Canine fertility clinics have boomed in the UK during the pandemic, experts revealed, as calls for more oversight of the industry mount.
The clinics offer services ranging from artificial insemination to ultrasound scans, semen analysis, progesterone testing and caesarean sections.
Such clinics can be used to support good breeding, but their rise has been a cause for concern due to a lack of regulation and the focus of many on flat-faced or brachycephalic breeds such as pugs and French bulldogs.
The President of the British Veterinary Association (BVA), Dr. Justine Shotton said there has been a huge increase in canine fertility clinics in recent years.
“It’s really a new trend,” she said, noting possible drivers were the rise in pet ownership during Covid and the increasing popularity of novelty dogs like hairless and flat-faced breeds.
The latter often have difficulty mating naturally due to their build and their puppies often need to be delivered by cesarean section due to their large heads.
“With that support, and because of the tremendous prices some of these puppies fetch, there is a financial incentive for clinics to exist and do this type of work,” Shotton said.
But the situation caused dismay, she said. “We are concerned about the welfare and ethics of whether we should help dogs giving birth and reproducing unnaturally, particularly when we know they have problems related to inherited diseases or conditions or conformation.”
It is estimated that there were at least 37 canine fertility clinics in the UK in 2020 and according to the work of the Naturewatch Foundation there were at least 120 in October 2021 and at least 339 in June 2022 – although the charity notes that some appear to be inactive or have ceased trading to have.
Naturewatch’s campaign manager, Natalie Harney, agreed that money was likely a motivator. “The pandemic demand for puppies has prompted more people to try dog breeding as it is believed to have high profits,” she said. “For inexperienced breeders or those just looking to make a quick buck, canine fertility clinics seem like a convenient place to go, although those involved may be totally unqualified to provide the services and advice they offer.”
Harney also expressed concern about the focus on flat-faced breeds, adding that along with a lack of oversight or accountability, there has been a “perfect storm of canine fertility clinics helping people breed dogs indiscriminately using processes that… have the potential to pose serious risks to animal welfare in the wrong hands”.
Shotton said there is a huge spectrum of clinics, from those that operate under full veterinary oversight to those run by people with no veterinary qualifications, and even some that are fronts for organized crime networks that are involved activities such as puppy smuggling are involved.
One problem, she said, is that while some lay people have completed a training course, there is no official accreditation and such courses do not allow them to perform veterinary procedures such as blood sampling.
“The problem is that there isn’t that robust mechanism to investigate the legality of the clinics’ activities,” she said.
Harney also called for action. “We need to fill loopholes in the law to ensure these companies are properly regulated, and this needs to be backed up with training and resources for law enforcement officials,” she said.
Who is to blame for the surge in canine fertility clinics and what can be done will be debated at the BVA Live event at the NEC in Birmingham on Friday.
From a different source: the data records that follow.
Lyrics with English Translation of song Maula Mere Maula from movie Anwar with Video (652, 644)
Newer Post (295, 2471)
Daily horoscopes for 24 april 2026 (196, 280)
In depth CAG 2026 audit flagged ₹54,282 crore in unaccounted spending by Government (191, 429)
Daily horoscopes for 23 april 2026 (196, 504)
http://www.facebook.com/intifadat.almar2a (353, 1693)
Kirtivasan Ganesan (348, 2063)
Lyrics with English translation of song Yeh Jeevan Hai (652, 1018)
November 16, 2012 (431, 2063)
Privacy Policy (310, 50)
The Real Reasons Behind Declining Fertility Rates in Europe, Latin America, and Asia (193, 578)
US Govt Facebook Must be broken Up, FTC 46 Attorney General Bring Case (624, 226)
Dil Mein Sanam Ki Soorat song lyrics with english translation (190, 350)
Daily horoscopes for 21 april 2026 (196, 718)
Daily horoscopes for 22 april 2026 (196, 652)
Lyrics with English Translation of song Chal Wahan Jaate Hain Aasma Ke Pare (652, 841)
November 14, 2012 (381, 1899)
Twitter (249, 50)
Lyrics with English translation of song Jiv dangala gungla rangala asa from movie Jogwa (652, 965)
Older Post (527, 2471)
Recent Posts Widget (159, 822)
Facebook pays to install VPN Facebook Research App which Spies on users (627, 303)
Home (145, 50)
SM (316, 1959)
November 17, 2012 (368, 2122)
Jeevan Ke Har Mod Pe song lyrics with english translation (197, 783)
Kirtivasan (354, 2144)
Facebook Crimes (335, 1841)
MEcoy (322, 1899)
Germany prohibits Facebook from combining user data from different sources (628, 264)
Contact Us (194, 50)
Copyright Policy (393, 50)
A previous session examined whether there should be a ban on flat-faced breeds.
Recent research has shown that such dogs have some of the shortest lifespans and that the multitude of medical conditions that Pugs face mean they “can no longer be considered a typical dog from a health perspective”.
However, Shotton said a ban might not be the answer. “We’re really concerned that a ban like we’ve seen in other countries won’t necessarily solve the problems because it will potentially drive things underground. And if there’s still demand there, that could lead to even worse welfare and even worse breeding,” she said, adding that educating the public might be a better approach.
“They have a nice temperament, they’re cute dogs, but we really need to get people to think from the animal’s perspective and start breeding for better conformation,” she said.